Şirket içinde özellikle operasyon veren departmanların artması, dağıtım kanalı ve müşterilerin beklentilerine uygun hizmet sunulmasını sağlayan bölümlerin yönetilmesinin önemi, operasyonlardan sorumlu üst yöneticileri de ortaya çıkarmıştır. Günümüzde satış öncesi ve sonrası hizmetlerin şirket tercihinde önemli bir kriter haline gelmesi bu bölümlerin giderek daha akışkan ve müşteri dostu bir yaklaşım benimsemesine yol açmıştır.

Günümüzde özellikle kuvvetler ayrılığı prensiplerinin şirketlerde özellikle regülasyonunda baskısı ile içselleşmesi ile birlikte iç ve dış denetim, aktüerya, risk yönetimi gibi alanlarda operasyonlar oluşturulmaya başlanmıştır. Diğer yandan batıda sigorta şirketlerinin halka açık olması nedeni ile hissedarlara uygulamaların anlatılması, performansın açıklanması ve gelecekte yapılması düşünülen planların finansal analistler yolu ile ulaştırılması özellikle hisse fiyatının belirli seviyelerde tutulması için en önemli faaliyet haline gelmiştir. Genellikle bu faaliyetlerin koordinasyonu ve tek elden uygulanması şirket organizasyonlarında CFO adı verilen çok güçlü bir pozisyonu ortaya çıkarmıştır. Şirketin sadece mali sonuçlarını değil, rezerv gelişmelerini takip eden, kar hedeflerine uygun fiyatlama sistemlerini kontrol eden, stratejik planları hazırlayan, bütçeyi oluşturup takip eden bu güçlü pozisyon şirketteki teknik üst yöneticilerin eskiden gelen hâkimiyetine son vermiş ve bu pozisyonları daha ziyade uygulayıcı konuma hapsetmiştir.

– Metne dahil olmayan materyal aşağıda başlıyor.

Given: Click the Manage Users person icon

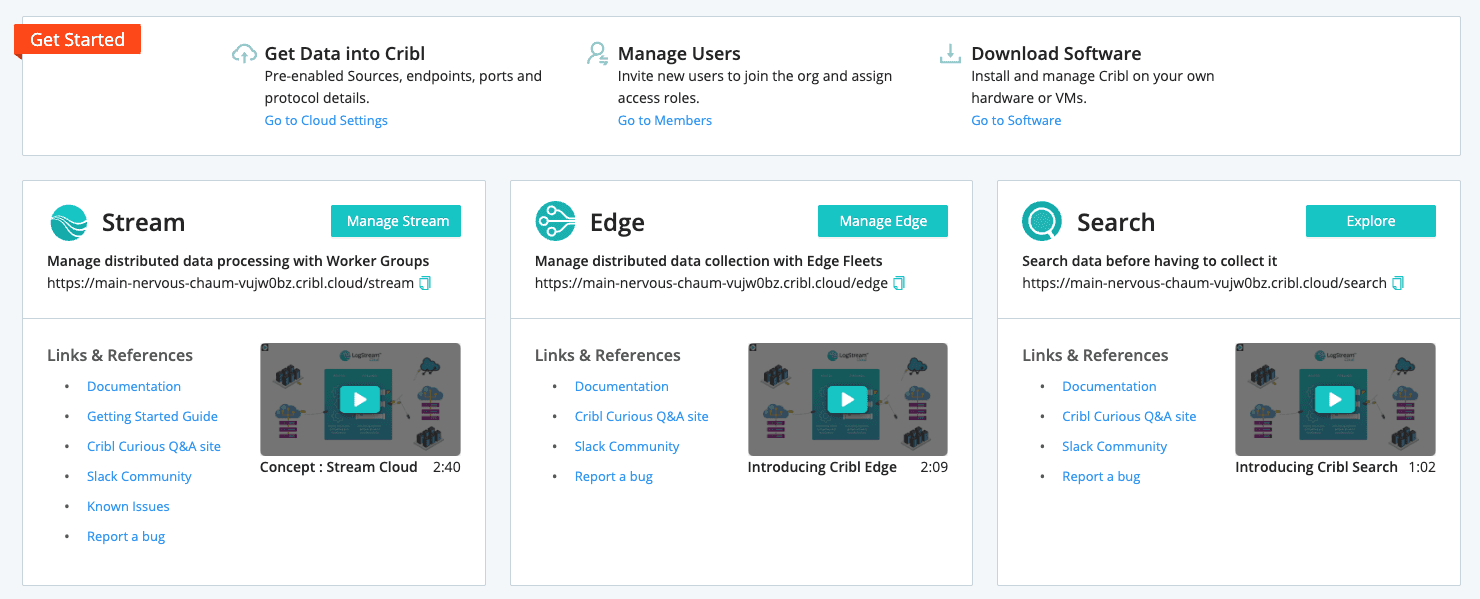Looking at the screenshot, I should coord(598,54).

Eski dönemdeki fen müşavirlerinin şirket içindeki önemini bugün artık CFO’lar yüklenmiştir. Yeni dönem şirketlerin rakamsal sonuçlarını ön plana alan, piyasaya ne ölçüde yakın olduğu tartışılan, hissedar ve yatırımcılara geri dönüşü tek ölçü alan bir yeni yaklaşımın egemen olduğu bir dönem olacak gibi gözükürken bunu şirket içinde sağlayacak kişinin de CFO olacağı kesin.

Bu gelişmeler yanında önümüzdeki dönemde olası değişiklikler; üst yönetim içinde pazarlama ve satışın ayrılması, müşteriden sorumlu bir pozisyonun açılması, inovasyondan, dijital stratejiden ve veri analizinden sorumlu üst yöneticilerin yer alması şeklinde özetlenebilir.

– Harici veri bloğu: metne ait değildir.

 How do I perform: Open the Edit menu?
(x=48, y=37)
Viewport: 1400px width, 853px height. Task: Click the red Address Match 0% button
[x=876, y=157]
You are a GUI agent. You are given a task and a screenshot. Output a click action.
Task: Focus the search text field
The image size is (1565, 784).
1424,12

Özellikle şirketin segmentasyona bakışı da organizasyonun şekillenmesine önemli ölçüde etki edecektir. Bireysel yada kurumsal portföy yönetimi, müşteri yada ürün bazlı organizasyon yapısı, müşteri katmanlarına uygun bölümleme operasyonların daha da derin yönetim anlayışına sahip olmasına neden olacaktır. Global şirketlerin lokal şirketleri yönetme biçimi, şirket içindeki farklı bölümlerin farklı merkezlerden idare edilmesi gibi uygulamalarda şirket içindeki operasyon ahengine direkt olarak etki edecektir.
Değişen pazar koşulları, müşteri ve hissedar beklentileri, global şirketlerin iç operasyon yaklaşımları, değişen regülasyonlar, önümüzdeki dönemde şirket içi organizasyon şemalarını daha da değiştirecektir.